Exercise prompt = Print the lines of the data, starting with the first, up to and including the line where "Given: Click the Company name combo box text" appears.

Material shown =
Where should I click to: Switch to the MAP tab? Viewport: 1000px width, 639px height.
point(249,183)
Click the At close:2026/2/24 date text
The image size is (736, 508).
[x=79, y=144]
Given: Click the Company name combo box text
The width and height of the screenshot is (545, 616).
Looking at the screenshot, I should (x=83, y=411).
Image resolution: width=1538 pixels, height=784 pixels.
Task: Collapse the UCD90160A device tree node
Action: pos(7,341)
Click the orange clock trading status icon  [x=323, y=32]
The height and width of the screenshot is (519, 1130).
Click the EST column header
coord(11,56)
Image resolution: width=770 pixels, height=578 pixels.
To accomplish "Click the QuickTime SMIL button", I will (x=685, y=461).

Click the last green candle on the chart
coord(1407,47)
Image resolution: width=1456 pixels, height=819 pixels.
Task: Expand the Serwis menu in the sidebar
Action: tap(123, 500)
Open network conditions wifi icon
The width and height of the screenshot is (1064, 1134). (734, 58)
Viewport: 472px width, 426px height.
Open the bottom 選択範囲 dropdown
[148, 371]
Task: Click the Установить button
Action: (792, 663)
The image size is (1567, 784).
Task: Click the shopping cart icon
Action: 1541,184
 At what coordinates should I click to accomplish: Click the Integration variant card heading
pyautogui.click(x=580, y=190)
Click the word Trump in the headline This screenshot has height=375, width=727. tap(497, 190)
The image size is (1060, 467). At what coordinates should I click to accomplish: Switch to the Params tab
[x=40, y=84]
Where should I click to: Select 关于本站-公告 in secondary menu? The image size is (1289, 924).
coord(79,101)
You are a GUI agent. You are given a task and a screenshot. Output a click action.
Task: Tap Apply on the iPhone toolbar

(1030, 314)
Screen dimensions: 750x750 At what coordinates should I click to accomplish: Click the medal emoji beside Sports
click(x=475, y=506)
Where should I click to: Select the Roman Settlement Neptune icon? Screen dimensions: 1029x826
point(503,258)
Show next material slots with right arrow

The completed task =
Where should I click to: Switch to the MAP tab? Viewport: 1000px width, 639px height.
point(249,183)
Click the At close:2026/2/24 date text
The image size is (736, 508).
[x=79, y=144]
Given: Click the Company name combo box text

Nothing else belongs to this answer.